In Memoriam: Courtney Watson

By MARIA MASTERS

Not everyone paid the same price for items at Courtney Watson’s garage sales. People looking… Not everyone paid the same price for items at Courtney Watson’s garage sales. People looking for cheap clothes bought a T-shirt for $1, while disadvantaged mothers trying to afford clothing for their children bought eight T-shirts for $1.

She never stopped giving or thinking about others, even after her death.

Courtney, a freshman at Pitt and an organ donor, died in Alabama on Dec. 22 from injuries she suffered in a car accident. Her kidney, liver and corneas were donated to others, and her heart valves were successfully transplanted to a child, said her mother, Christine Watson.

“It brings me comfort to know that she is keeping others alive,” Christine said.

Christine remembered when she would talk on the phone to Courtney as she waited at the bus stop and said that her daughter would always give money to people who she felt needed it.

Courtney, who attended middle and high school in Alabama, quickly became interested in theater, Christine said.
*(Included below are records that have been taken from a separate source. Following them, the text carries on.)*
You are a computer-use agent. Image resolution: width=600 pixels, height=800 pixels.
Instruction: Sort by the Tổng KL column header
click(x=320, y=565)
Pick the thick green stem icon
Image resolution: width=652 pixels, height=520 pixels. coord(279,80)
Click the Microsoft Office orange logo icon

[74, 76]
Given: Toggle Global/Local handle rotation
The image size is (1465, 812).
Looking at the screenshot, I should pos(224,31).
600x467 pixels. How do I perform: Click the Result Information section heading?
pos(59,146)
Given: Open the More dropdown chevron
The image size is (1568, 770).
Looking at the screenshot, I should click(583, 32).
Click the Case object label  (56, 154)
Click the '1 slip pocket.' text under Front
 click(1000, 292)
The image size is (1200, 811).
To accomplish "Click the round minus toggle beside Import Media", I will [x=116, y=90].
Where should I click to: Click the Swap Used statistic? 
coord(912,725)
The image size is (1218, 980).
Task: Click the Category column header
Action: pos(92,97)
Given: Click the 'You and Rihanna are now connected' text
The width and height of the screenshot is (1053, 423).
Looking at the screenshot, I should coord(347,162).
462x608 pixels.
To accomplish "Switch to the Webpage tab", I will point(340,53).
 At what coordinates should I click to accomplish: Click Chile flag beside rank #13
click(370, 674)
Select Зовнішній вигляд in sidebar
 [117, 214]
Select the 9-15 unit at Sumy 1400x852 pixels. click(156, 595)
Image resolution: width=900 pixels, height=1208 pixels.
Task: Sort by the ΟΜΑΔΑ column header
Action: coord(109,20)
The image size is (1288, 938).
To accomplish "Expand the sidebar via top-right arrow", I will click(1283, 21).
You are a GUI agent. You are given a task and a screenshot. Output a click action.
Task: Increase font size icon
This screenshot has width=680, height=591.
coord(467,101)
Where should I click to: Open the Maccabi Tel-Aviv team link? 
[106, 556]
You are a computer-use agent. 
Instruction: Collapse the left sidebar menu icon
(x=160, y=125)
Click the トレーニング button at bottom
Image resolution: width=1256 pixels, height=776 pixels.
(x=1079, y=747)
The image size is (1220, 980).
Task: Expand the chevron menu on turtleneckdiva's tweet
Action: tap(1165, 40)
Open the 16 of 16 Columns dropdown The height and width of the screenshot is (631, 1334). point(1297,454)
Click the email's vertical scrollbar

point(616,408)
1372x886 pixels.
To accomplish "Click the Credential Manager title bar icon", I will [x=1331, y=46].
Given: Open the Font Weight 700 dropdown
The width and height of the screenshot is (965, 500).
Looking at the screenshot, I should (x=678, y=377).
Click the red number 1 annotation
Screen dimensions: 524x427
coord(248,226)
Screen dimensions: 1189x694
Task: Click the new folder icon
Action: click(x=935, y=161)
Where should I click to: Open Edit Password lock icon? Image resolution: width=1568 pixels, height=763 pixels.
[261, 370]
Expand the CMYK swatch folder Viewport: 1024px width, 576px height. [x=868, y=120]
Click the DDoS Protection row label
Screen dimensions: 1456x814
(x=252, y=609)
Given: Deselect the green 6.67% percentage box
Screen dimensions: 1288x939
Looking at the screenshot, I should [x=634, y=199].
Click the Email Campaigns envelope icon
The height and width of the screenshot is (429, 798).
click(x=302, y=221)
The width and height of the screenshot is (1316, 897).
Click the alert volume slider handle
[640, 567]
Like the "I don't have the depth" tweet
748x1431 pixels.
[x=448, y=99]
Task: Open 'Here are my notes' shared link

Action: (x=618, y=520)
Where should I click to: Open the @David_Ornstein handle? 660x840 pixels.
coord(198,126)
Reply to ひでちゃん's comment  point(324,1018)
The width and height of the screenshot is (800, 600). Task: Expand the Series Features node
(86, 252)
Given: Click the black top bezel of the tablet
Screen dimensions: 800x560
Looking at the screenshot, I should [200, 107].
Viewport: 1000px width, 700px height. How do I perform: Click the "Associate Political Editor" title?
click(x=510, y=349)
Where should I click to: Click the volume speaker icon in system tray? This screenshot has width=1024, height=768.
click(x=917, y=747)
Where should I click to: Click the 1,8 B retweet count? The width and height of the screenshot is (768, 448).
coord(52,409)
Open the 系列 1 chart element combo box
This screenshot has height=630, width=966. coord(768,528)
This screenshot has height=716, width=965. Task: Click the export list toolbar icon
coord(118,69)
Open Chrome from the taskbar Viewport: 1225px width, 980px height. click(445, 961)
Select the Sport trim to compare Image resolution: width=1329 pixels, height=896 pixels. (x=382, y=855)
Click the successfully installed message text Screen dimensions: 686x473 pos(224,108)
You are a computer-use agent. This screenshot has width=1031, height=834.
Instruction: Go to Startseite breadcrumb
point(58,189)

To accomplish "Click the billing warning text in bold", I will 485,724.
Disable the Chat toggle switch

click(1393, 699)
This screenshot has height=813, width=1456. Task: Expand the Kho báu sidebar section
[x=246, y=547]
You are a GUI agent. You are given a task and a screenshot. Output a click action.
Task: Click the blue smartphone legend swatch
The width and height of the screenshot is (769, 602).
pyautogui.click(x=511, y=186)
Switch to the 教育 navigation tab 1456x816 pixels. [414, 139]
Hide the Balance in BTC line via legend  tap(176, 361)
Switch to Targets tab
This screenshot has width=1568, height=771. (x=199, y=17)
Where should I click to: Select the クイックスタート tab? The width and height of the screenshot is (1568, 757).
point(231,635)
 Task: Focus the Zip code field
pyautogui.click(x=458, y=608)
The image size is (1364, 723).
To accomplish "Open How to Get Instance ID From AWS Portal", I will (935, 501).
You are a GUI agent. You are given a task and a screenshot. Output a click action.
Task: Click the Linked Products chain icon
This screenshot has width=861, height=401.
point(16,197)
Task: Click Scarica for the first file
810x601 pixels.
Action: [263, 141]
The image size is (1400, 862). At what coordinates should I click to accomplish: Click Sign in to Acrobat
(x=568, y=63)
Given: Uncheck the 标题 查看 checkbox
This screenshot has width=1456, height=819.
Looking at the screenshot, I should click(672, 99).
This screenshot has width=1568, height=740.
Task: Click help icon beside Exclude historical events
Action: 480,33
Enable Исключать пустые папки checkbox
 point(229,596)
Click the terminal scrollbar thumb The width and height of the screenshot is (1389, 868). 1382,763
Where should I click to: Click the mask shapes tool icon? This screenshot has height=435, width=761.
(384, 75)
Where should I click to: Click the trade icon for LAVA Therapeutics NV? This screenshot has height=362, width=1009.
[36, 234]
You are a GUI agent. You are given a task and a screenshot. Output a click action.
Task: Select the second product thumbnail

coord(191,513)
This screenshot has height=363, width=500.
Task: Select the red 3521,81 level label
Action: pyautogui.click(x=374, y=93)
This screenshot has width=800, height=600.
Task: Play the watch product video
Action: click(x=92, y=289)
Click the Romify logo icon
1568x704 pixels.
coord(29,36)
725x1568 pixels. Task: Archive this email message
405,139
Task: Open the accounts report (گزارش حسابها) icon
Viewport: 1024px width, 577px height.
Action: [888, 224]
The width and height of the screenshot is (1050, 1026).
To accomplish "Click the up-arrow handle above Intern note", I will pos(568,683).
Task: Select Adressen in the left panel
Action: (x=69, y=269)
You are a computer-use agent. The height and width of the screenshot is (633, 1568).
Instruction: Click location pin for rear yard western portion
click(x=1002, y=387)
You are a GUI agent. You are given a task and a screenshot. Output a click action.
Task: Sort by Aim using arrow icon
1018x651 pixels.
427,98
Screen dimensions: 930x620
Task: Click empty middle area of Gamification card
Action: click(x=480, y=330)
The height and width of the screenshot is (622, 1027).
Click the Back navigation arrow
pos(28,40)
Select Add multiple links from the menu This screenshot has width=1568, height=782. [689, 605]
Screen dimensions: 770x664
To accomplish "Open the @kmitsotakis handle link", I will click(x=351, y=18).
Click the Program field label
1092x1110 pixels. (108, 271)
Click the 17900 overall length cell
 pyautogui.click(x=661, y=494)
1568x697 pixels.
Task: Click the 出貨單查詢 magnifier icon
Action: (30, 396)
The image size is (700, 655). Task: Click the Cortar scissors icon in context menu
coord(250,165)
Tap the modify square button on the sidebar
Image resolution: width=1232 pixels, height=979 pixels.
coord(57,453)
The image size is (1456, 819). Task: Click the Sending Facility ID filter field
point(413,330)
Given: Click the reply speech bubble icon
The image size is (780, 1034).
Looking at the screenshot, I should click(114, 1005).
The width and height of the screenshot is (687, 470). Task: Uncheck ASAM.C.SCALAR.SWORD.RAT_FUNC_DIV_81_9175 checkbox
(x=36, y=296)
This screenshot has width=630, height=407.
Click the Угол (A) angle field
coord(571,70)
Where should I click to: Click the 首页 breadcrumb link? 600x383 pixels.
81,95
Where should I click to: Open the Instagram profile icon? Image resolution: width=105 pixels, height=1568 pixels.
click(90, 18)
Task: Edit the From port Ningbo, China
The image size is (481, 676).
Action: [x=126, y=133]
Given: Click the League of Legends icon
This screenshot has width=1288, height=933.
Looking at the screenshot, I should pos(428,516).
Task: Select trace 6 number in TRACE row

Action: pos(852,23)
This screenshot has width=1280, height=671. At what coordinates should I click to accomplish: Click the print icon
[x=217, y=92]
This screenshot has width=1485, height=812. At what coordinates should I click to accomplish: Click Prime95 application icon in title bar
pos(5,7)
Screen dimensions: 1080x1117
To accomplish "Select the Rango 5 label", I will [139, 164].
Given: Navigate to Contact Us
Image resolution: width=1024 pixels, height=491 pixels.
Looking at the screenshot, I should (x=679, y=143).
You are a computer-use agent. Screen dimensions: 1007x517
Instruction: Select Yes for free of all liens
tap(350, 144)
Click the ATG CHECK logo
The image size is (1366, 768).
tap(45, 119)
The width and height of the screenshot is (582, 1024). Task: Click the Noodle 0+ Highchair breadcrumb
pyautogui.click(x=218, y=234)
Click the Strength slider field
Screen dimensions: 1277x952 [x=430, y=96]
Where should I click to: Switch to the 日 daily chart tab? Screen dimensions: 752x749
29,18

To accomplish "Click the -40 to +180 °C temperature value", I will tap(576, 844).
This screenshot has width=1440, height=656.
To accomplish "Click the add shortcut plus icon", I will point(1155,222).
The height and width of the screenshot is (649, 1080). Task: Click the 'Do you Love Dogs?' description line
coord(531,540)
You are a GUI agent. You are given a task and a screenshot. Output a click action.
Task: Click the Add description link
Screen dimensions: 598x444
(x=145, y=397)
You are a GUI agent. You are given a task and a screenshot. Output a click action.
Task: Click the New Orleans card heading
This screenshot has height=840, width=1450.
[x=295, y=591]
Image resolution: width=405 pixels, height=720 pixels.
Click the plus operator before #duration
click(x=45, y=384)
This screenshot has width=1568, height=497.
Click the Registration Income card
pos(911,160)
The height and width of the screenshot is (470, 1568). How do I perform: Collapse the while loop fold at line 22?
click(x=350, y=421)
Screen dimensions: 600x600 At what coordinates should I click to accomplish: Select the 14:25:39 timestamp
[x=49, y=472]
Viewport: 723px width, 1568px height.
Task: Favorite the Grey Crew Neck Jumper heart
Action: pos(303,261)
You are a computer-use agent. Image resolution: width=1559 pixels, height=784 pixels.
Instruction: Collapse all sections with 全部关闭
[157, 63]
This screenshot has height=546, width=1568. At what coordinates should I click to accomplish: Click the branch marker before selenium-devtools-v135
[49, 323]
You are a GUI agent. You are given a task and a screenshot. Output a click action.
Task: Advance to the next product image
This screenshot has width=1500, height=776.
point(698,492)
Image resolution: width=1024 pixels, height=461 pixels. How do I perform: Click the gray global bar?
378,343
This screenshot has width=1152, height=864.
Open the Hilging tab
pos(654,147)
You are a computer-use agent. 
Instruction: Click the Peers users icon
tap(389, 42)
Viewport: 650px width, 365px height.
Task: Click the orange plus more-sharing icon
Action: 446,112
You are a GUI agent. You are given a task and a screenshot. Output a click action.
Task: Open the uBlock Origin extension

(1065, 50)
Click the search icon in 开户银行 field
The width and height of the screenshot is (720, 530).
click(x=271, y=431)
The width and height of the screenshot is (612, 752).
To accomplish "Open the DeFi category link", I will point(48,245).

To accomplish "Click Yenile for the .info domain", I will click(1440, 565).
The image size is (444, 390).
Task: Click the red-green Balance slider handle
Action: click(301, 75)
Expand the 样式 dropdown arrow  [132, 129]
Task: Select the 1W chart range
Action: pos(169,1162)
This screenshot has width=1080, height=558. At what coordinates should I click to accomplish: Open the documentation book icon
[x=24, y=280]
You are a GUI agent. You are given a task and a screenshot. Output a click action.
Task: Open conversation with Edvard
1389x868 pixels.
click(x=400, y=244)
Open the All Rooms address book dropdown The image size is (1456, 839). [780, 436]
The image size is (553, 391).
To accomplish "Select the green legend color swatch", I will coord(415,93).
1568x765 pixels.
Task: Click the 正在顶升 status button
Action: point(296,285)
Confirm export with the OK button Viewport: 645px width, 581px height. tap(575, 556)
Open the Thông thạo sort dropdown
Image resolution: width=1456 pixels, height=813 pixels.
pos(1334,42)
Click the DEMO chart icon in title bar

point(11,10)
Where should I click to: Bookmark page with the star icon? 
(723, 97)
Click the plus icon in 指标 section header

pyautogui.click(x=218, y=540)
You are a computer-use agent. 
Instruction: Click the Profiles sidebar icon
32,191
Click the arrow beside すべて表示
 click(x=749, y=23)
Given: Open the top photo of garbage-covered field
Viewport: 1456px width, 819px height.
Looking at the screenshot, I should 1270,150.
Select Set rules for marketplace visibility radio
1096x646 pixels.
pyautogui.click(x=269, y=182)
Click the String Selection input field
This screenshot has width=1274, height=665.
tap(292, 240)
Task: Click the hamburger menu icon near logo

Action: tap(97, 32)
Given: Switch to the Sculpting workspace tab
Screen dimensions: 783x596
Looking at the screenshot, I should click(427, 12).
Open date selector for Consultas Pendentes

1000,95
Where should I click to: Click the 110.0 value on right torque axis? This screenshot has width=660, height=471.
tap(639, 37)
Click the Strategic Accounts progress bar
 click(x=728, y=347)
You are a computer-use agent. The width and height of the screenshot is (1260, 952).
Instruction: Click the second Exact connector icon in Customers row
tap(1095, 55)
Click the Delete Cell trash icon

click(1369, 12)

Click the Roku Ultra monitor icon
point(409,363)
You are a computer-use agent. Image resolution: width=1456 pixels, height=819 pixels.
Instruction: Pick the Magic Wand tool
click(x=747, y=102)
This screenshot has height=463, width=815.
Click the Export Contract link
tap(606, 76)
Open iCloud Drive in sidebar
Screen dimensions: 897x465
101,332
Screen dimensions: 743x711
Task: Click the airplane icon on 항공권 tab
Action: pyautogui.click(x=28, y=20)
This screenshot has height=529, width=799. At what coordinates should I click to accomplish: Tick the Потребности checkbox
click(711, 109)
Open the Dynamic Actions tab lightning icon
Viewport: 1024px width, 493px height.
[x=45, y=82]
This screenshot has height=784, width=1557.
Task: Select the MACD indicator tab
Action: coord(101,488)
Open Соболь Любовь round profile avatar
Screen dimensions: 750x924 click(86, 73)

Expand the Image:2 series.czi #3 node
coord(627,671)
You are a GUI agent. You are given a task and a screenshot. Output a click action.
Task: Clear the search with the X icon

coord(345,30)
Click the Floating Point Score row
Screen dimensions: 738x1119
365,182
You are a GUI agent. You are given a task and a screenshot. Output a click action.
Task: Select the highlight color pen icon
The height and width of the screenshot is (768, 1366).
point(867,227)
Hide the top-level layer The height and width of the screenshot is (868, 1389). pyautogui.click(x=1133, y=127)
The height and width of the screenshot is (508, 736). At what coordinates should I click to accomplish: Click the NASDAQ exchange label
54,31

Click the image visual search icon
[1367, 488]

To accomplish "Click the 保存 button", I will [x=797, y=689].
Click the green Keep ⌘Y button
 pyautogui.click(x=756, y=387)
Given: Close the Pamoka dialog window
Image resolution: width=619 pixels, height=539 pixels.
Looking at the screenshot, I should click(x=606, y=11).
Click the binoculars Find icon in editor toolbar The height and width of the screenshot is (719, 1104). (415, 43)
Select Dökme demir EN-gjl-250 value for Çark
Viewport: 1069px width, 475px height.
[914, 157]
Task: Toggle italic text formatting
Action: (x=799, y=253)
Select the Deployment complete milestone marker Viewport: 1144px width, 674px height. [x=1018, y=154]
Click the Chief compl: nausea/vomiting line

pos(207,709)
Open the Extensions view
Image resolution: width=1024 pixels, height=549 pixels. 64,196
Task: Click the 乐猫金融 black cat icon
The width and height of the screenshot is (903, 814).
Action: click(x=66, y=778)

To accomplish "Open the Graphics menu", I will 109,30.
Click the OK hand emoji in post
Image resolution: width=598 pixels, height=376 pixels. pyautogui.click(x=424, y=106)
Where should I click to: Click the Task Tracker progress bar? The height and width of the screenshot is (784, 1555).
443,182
Her performance in a high school play won her an all-state drama award in 2006 when she was a senior.

“She had a great imagination,” Christine said. “She always said the Cathedral of Learning was Hogwarts Castle.”

Known by her friends at Pitt for her spontaneous and outgoing personality, Courtney’s friends said that there was never a dull moment when they were with her.

When her close friend, Sam Sciarrillo, was thinking about getting a tattoo, Courtney decided that she would go with her friend and get one for herself. The night before the two went, they did some research on the Internet, and Courtney settled on a Latin phrase that said “My strength comes from heaven.”

“I was starting to back out, but Courtney convinced me,” Sciarrillo said. “She told me to ‘Seize the day,’ and that if I didn’t get it now, I’d never get it.”

Her friends also said that she was passionate about everything she liked, from art to Chanel to music and candy.

Dana Stangeland, another friend, said Courtney would go to the Carnegie Museum of Art every Sunday to look at paintings, knew every fashion trend on the runways, could recite all the lyrics of her favorite band, Death Cab for Cutie, and always wanted to eat peanut butter M’M’s.

“Once she liked something, it was like, she became obsessed with it,” Stangeland said. “But in a good way.”

Always the life of the party, Courtney loved attention. For Halloween, she donned a cab driver’s hat, a mod skirt and big hoop earrings for her costume as Andy Warhol’s muse, Edie Sedgwick.

“She wanted people to ask what she was,” Stangeland said.

But one of the things that Sciarrillo loved the most about Courtney’s personality was her enthusiasm for life.

As the two friends walked down Forbes Avenue one day, a light snow fell on them. Courtney turned to Sciarrillo and excitedly asked if it was a blizzard. Sciarrillo, who knew Courtney was from Alabama and wasn’t used to the snow, laughed as she explained that this weather was mild, and that she’d know if it was a blizzard.

“There was a certain childlike excitement that could be seen while she smiled and laughed walking down the street that day,” Sciarrillo said. “It was just always so nice being around that kind of positive energy.”

The last time Stangeland saw Courtney was on Dec. 16. They spent their last night together watching Courtney’s favorite movie, “The Godfather,” and eating pumpkin rolls. The movie had a sentimental value to her because, as a child, Courtney had always watched it with her father.

“It was probably the best goodbye I could have had, since the night was filled with people she loved and things she loved,” she said.